Pantas saja beberapa waktu yang lalu Kiara melihat Marven di toko buku. Ternyata tujuan mereka sama, menambahkan koleksi buku baru milik Elena. Sempat terlintas kilatan peristiwa tadi di pusat perbelanjaan, Kiara menemukan bahan eksklusif untuk dimuat sebagai headline.
Mungkin kali ini seniornya sedang menulis berita tentang Broto, salah seorang terpidana kasus korupsi yang seharusnya dipenjara malah berkeliaran memakan spaghetti disalah satu restaurant. Tcih, jika mengingat itu rasanya Kiara geram sendiri. Tunggu saja sampai berita tersebut tersebar dan Kiara ditugaskan untuk menginterogasi Kepala Lembaga Pemasyarakatan tempat Broto dipenjara, akan ia kupas tuntas mengapa bisa sampai ada salah satu tahanan yang keluar bisa keluar.
Namun tadi ia benar-benar berterimakasih kepada Marven, disaat-saat genting seperti itu pria itu mau diajak bekerjasama. Meskipun awalnya agak menganggu dengan pertanyaan tidak pentingnya itu, tapi tidak bisa dipungkiri bahwa aksi heroik yang ia pilih untuk mengejar Kiara dan memberikan kunci mobilnya memang patut diacungi jempol.

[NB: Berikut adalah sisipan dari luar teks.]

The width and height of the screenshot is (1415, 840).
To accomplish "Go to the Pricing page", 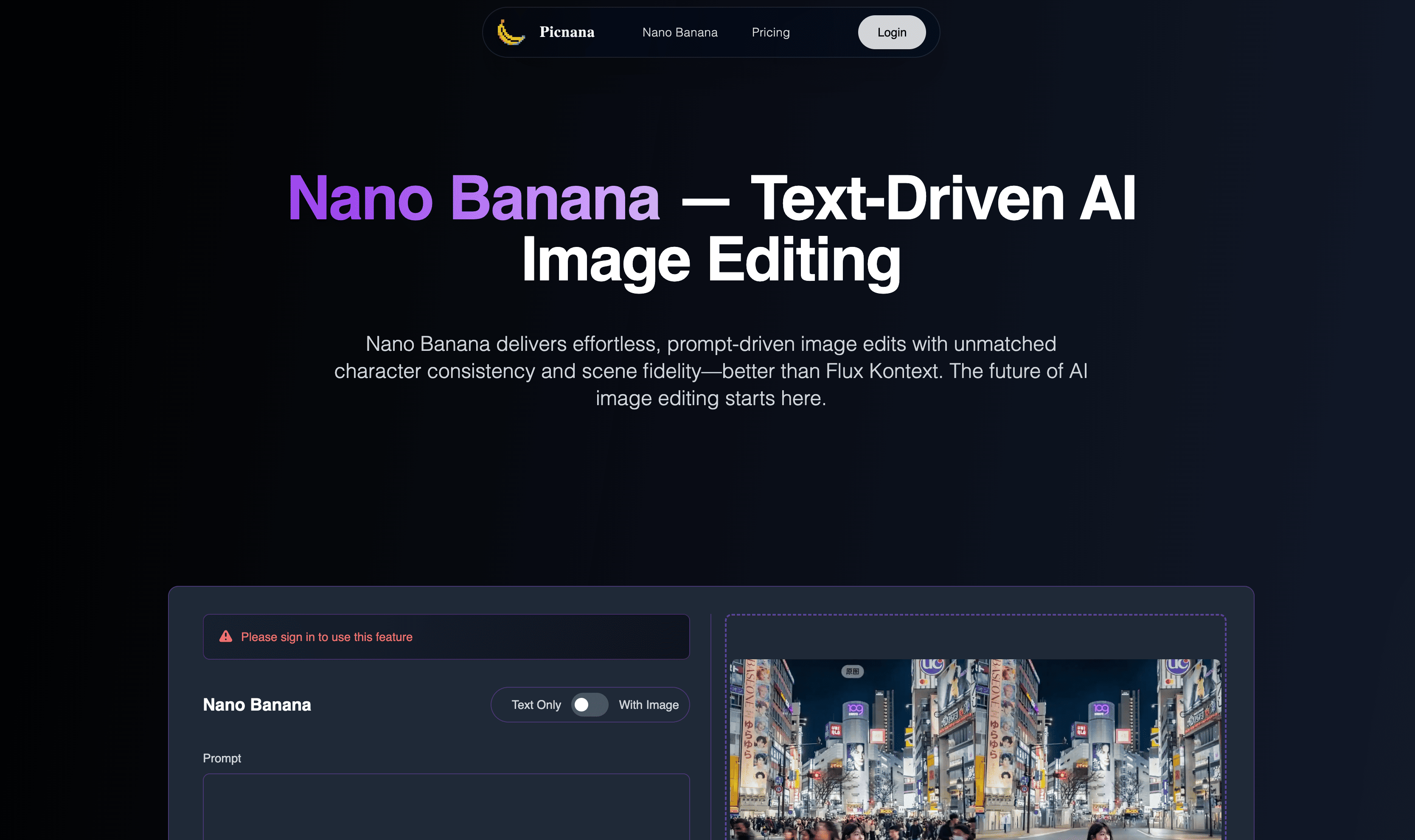I will pos(770,32).
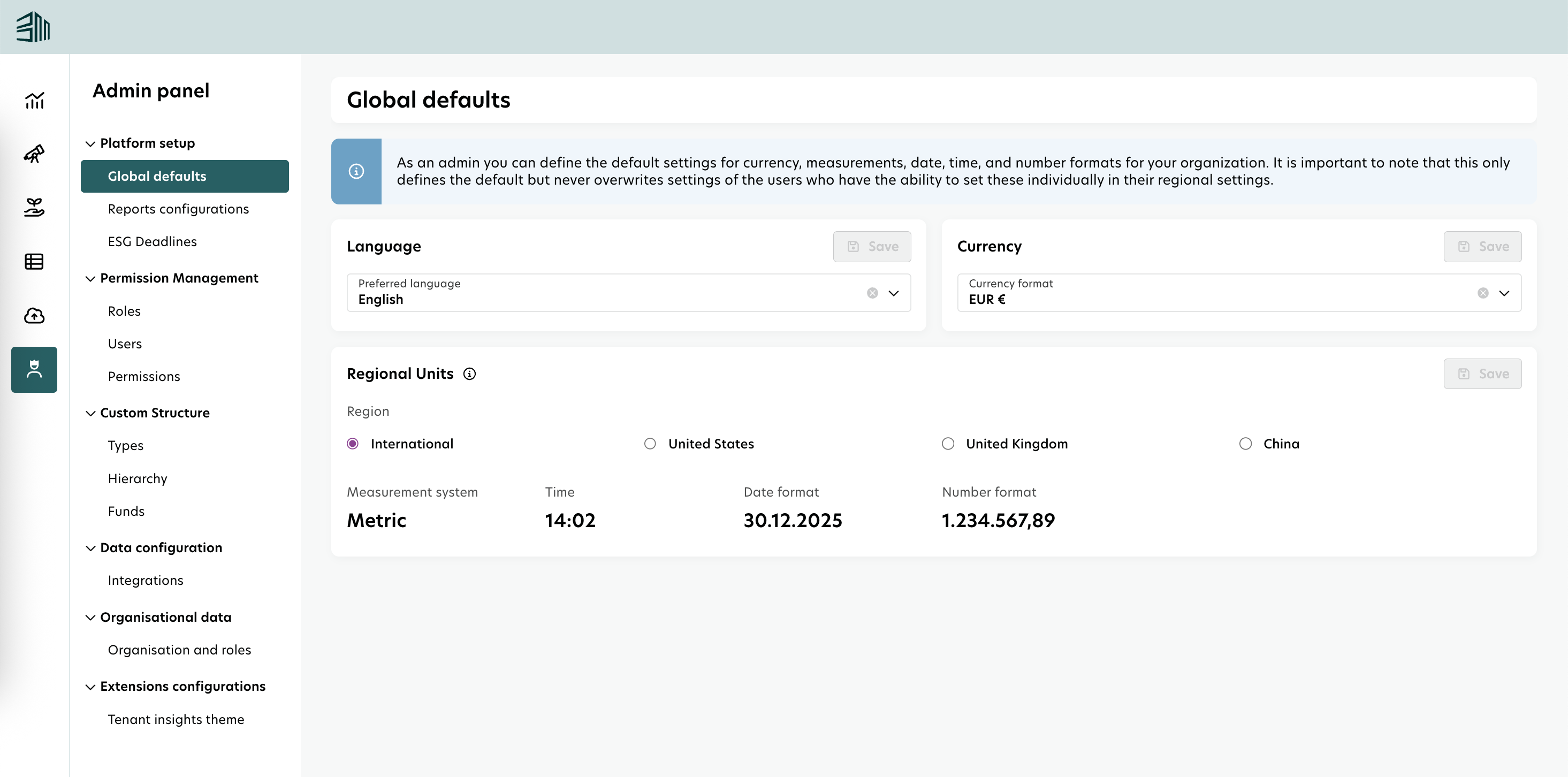Open the analytics chart icon in sidebar
Screen dimensions: 1568x777
point(34,101)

"Elena lahir dalam keadaan normal, Kiara. Ketika sedang ada di taman kanak-kanak, ia dibully oleh teman-temannya. Pulang sekolah keadaan bajunya basah karena didorong sampai jatuh dalam kubangan air dan tulang kakinya terbentur sangat keras hingga patah dan lumpuh." Mata Giani tidak dapat berbohong saat menceritakan hal menyedihkan itu.

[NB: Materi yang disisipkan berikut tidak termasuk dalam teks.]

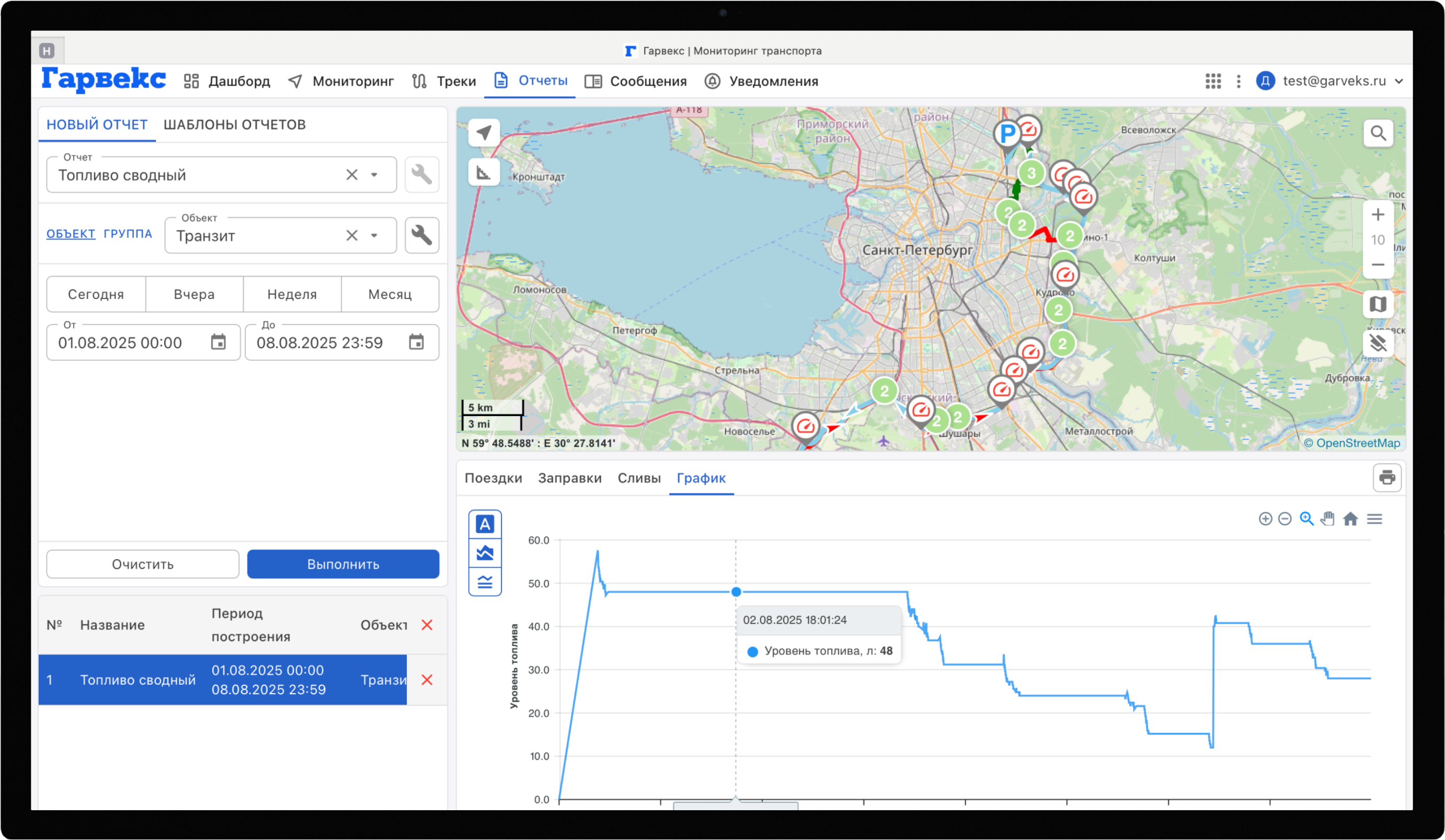Click the map navigation arrow icon
Image resolution: width=1445 pixels, height=840 pixels.
click(x=484, y=133)
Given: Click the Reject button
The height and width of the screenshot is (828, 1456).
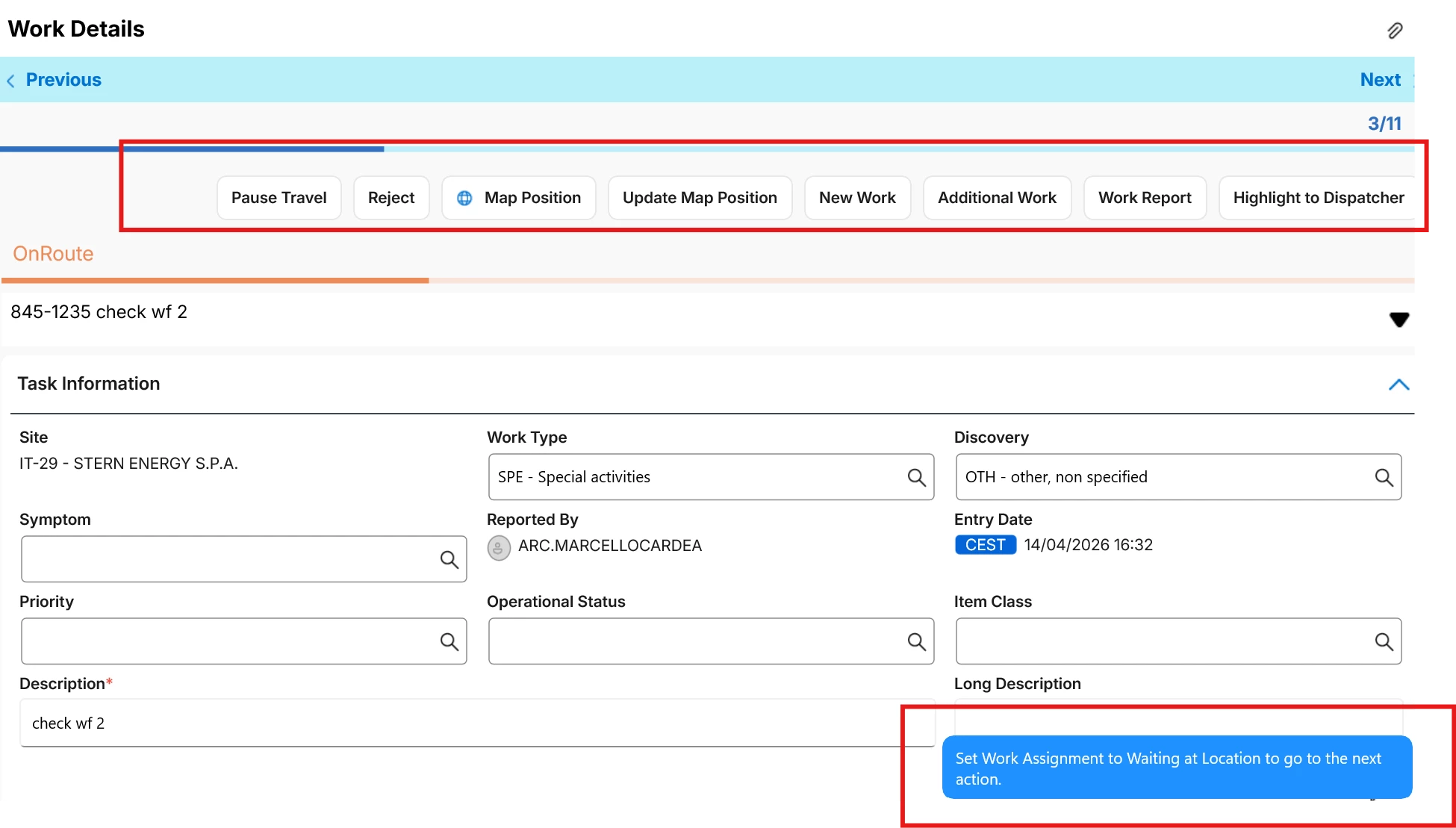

Rasa bersalah hingga kini masih terlihat dari caranya menatap Elena. Kiara mendengarkan dengan seksama sesekali menyentuh punggung perempuan itu menenangkan saat suaranya mulai bergetar.

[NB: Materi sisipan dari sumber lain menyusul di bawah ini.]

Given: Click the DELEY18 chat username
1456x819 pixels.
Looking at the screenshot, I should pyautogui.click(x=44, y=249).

Saat keadaan mulai tenang, Kiara bertanya dengan hati-hati kepada Giani "Maaf lancang tapi kalau Kiara boleh tahu mengapa Elena dibully, tante Giani?"
Tatapan Giani beralih pada hamparan langit yang terlihat begitu indah dari gazebo, matanya menyipit seperti berusaha menguatkan dirinya sendiri untuk menceritakan hal ini kepada Kiara.
"Salah satu temannya adalah anak wartawan dan mendapatkan berita bahwa keluarga kami ada hubungan dengan kasus pidana. Anaknya menceritakan kepada teman-temannya yang lain kalau Elena jahat dan tidak pantas jadi teman mereka..." Giani menghela oksigen disekitarnya lalu melanjutkan, "Akhirnya Elena diperlakukan seperti itu."
Netra Giani berkaca-kaca dan sesekali menatap Kiara. Sorot matanya terlihat sedih namun disisi lain ia harus mampu menjadi sosok ibu yang kuat bagi Elena. Semuanya terlihat sangat jelas bagi Kiara.
"Tante, kita tidak bisa menyalahkan diri kita sendiri terus menerus atas suatu kejadian. Saya yakin Elena gadis yang kuat dan tebak kekuatannya itu didapat dari siapa selain dari ibunya yang hebat? You're such a strong woman," ucap Kiara sembari merendahkan suaranya.
Kiara yakin bahwa tidak mudah bagi Giani untuk bercerita tentang apa yang dia rasakan terhadap Elena selama ini. Mendengar cerita itu batin Kiara berkecamuk, kode etik seorang jurnalis memang tetap harus diperhatikan agar tidak menimbulkan dampak buruk bagi prasangka masyarakat.
Kiara melanjutkan kata-katanya, "Menjadi seorang disabilitas tidak bisa menghentikan Elena, justru sebaliknya hal itu akan memberikan keberanian dan kekuatan pada Elena."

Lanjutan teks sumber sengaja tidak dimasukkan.